On Wednesday the minority Richmond shareholders, who have obstructed PPCS at every possible turn, were dismayed to discover that the shares they sold recently to Hawke's Bay businessman Graeme Lowe had ended up with PPCS, taking its total holding to 64%.

Richmond minority holders, including former Richmond chief executive John Foster and shareholder Tom Cross, sold out to Mr Lowe a few weeks ago in the belief they were helping form a power bloc to ward off PPCS.

But Mr Lowe's overriding concern was to protect the supply contracts his own companies have with Richmond and, recognising the likely outcome, he has reached an agreement with PPCS assuring those contracts and receiving an undertaking that he is a likely candidate for a directorship once PPCS has full control.

He sold his 8% stake at the raised PPCS offer price of $3.11 (up from $3.05). The bid is now unconditional, meaning that sellers will receive a cheque for their shares immediately, rather than having to wait until a particular threshold is reached.

But the final outcome is far from over, PPCS chief operating officer Keith Cooper acknowledged yesterday. Although PPCS has 64% or 26 million shares, a court order requires forfeiture of 6.8 million shares and another 14 million will lose their voting rights (the court-ordered punishment for various breaches of securities legislation by PPCS during its earlier takeover attempts).
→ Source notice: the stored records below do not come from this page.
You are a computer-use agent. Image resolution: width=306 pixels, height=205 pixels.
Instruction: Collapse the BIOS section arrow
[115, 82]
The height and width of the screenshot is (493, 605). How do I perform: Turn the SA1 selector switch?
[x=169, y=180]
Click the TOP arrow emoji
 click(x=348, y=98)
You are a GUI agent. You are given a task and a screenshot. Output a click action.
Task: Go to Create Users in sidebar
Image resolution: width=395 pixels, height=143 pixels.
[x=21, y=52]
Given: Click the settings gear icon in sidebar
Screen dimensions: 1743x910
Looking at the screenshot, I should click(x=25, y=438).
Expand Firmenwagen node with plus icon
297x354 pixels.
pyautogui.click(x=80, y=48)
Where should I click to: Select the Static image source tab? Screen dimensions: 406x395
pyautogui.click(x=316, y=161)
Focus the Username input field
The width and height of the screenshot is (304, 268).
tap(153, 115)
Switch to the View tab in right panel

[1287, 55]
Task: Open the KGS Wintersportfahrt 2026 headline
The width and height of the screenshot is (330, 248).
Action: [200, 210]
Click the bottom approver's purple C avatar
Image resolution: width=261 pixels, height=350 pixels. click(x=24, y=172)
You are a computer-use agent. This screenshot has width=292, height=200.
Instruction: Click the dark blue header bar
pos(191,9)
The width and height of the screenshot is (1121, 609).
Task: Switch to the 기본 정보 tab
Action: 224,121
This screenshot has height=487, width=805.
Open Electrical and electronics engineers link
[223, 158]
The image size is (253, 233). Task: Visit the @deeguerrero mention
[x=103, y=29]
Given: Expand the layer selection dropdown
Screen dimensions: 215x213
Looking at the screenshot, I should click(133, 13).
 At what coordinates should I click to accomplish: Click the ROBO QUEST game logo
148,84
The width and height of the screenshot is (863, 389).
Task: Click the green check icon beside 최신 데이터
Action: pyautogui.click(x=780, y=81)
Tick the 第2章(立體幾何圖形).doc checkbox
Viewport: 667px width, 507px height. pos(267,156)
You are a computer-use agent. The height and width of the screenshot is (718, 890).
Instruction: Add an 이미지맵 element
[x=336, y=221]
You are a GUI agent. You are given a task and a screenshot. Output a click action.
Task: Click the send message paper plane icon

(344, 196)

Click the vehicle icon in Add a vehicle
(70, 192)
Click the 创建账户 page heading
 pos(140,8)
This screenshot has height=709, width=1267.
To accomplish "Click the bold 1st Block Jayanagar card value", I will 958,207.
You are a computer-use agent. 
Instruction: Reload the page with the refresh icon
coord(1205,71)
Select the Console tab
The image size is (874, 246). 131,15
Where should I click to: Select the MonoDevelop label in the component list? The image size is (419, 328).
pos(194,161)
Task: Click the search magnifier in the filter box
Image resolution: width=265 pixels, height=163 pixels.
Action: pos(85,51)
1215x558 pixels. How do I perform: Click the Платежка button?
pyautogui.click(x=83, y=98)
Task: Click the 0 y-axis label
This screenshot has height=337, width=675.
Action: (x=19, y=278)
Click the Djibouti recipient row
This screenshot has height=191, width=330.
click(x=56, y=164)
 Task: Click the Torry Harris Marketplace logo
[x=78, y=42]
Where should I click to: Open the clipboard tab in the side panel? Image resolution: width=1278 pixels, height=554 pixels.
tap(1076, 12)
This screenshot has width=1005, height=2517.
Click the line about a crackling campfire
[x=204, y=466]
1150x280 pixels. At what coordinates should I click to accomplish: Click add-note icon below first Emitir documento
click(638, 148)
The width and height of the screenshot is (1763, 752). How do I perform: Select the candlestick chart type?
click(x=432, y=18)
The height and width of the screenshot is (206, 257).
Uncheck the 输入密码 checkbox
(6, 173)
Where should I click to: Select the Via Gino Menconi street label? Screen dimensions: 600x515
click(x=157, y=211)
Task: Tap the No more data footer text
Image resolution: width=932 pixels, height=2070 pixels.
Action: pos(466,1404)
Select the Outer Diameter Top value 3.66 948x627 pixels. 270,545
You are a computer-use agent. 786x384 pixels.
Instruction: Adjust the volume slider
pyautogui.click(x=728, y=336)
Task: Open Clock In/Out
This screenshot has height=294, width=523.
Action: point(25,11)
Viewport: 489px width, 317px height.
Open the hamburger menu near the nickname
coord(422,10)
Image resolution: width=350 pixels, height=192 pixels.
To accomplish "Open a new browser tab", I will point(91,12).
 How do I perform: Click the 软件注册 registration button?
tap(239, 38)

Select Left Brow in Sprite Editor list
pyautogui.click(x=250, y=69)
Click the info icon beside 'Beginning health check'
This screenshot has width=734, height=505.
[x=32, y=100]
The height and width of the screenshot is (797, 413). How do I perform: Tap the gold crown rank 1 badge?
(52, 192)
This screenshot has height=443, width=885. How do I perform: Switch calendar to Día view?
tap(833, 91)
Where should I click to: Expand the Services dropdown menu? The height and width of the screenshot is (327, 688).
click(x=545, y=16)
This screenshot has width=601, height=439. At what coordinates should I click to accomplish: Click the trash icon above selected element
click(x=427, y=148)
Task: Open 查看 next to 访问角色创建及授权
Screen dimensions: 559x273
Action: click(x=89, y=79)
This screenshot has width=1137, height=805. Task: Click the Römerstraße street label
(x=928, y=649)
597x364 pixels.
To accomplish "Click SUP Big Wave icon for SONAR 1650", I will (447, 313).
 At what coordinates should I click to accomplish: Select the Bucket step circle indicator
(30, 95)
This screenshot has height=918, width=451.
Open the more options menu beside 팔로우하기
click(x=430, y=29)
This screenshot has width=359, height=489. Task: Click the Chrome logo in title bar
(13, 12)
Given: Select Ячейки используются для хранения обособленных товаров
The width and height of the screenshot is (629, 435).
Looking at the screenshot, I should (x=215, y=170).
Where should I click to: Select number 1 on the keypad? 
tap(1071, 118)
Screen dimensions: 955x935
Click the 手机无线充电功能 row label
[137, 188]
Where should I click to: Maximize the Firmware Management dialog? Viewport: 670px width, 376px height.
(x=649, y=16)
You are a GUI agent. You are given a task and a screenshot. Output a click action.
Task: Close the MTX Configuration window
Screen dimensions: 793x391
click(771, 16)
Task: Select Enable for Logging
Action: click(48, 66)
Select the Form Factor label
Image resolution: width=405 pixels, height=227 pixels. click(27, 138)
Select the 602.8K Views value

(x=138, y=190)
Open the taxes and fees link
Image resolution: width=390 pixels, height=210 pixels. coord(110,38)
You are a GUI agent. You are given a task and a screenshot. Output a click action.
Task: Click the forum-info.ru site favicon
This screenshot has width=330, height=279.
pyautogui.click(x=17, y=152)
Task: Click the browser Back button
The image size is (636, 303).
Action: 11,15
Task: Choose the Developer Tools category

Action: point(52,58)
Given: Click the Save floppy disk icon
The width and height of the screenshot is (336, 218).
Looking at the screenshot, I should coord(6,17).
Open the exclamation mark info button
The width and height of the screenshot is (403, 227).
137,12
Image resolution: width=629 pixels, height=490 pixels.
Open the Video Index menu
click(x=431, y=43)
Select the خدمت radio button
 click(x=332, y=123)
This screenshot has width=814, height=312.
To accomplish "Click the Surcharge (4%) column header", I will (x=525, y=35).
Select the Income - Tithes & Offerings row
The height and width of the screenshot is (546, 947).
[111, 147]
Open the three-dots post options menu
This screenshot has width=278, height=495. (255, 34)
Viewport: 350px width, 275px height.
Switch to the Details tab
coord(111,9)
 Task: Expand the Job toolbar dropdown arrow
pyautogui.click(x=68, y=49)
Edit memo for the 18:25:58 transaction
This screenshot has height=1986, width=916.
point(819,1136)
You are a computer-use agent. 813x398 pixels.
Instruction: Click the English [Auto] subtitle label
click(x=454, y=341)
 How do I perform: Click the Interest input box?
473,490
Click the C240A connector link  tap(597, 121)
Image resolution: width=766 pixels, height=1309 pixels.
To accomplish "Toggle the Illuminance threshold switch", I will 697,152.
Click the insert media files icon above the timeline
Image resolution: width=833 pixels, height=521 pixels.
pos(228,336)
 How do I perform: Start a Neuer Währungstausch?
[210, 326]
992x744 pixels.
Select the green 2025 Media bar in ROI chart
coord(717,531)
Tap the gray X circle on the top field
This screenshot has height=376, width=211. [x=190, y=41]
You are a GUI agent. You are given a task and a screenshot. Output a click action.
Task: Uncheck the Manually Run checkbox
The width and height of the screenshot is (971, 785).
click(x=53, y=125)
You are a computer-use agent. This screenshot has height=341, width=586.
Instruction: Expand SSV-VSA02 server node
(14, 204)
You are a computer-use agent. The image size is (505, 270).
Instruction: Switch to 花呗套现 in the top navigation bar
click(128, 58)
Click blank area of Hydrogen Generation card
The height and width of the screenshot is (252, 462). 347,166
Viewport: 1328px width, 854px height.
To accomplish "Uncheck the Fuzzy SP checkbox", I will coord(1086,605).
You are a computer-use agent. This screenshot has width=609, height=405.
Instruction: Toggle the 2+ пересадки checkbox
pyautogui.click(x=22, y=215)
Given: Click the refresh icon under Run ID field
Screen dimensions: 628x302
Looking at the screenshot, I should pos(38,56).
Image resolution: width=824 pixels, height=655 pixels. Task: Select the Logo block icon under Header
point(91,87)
The High Court has given PPCS leave to seek further directions and challenge the earlier orders depending on the outcome of events that might have been unforeseeable. At this stage it looks as if PPCS needs to acquire another five million or so shares to attain control. The unexpected events this week brought home the futility of the Richmond parties thinking they could control share ownership of the company after they lost the battle five years ago.